Su alfabeto no es otro sino la manera en la que nos enseñaron, o nos enseñamos,
a percibir el mundo. Pero la luz cósmica que nos llega de los astros —y nos es
después devuelta con la textura y el brillo de los objetos más mundanos—, así
como los sonidos, las palpitaciones de la piel, la miel (o la hiel) que nos
circunda el nervio trigémino, se pierden o se almacenan para siempre en un
empolvado rincón de la memoria. Luego ya no es posible substraerlos, ni
siquiera cuando nos invade la cursi intención de resucitar un sentimiento
perdido ha mucho tiempo.

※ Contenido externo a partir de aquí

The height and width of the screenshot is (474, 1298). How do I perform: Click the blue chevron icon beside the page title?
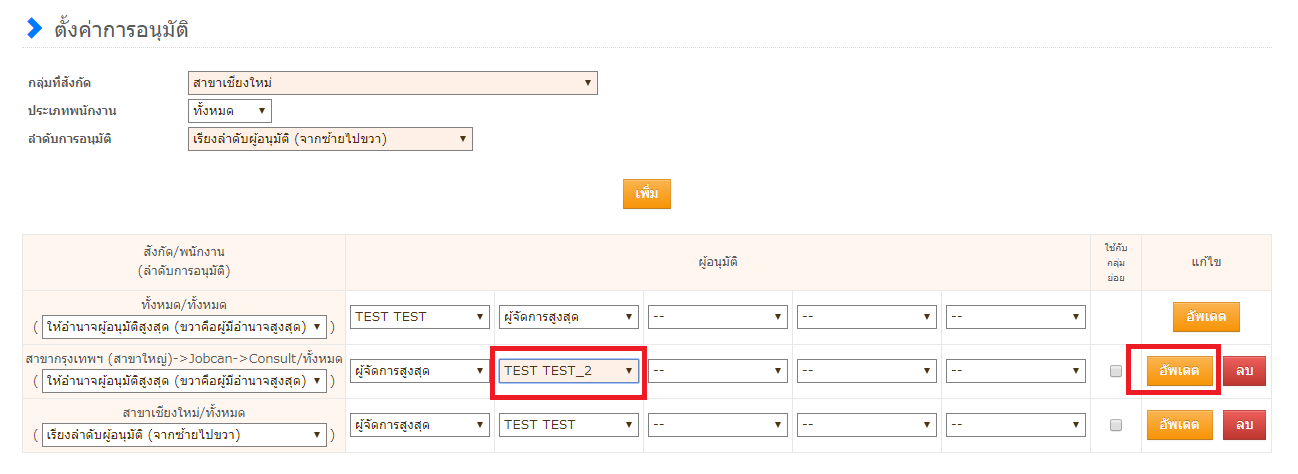pos(35,29)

De nada vale acariciarle los finos bordes, pues no es
más que un fósil enterrado en otras tantas capas de olvidados recuerdos.
Entre los
días que se pierden está la costumbre vana de coleccionar años. Una práctica que
se ha vuelto, sin embargo, muy famosa en Occidente, Lucifer sabrá por qué. Los
socialistas liberales, siempre listos a exorcizar incluso las más burdas
trivialidades, dirían que es, sin duda, una estrategia y una conspiración del
capitalismo. El demonio libre de mercados (¿o es de mercados libres?) busca
promover, en primer lugar, el consumismo desenfrenado que nos tienen hundidos
moral y ecológicamente. En segundo, pretende instaurar de una vez (y para
siempre) una ideología neo-romántica inspirada en un ferviente culto al
YO, entre otras niñerías: "porque hoy cumplo años y cómo chingaos no me
van a festejar y no manches, porqué nadie se acordó de mí".
El hecho es
trivial, también, si consideramos que:
(1) Los
seres humanos, al atravesar la línea que divide el ser del no ser,
se distribuyen uniformemente sobre la línea temporal de los trescientos sesenta
y cinco días del año.
(2) Nos
acompañan en esta misteriosa nave unos siete mil millones de almas, que
piensan, sufren, sueñan, anhelan y fracasan como nosotros, resulta que, si
somos muy groseros con los cálculos, hay veinte millones, al menos, que
nacieron el mismo día que nosotros.
(3) Una
tercera parte de nuestra humanidad vive azotada perpetuamente por el hambre y
de lo cual resulta al final que poco más de seis millones de cumpleañeros se
irán a la cama con toda y su hambre crónica, eso sin considerar los otros
tantos que seguramente estarán sufriendo Satanás sólo sabrá qué padecimientos
horribles. Entonces el hecho de haber sido todos estos años un(a)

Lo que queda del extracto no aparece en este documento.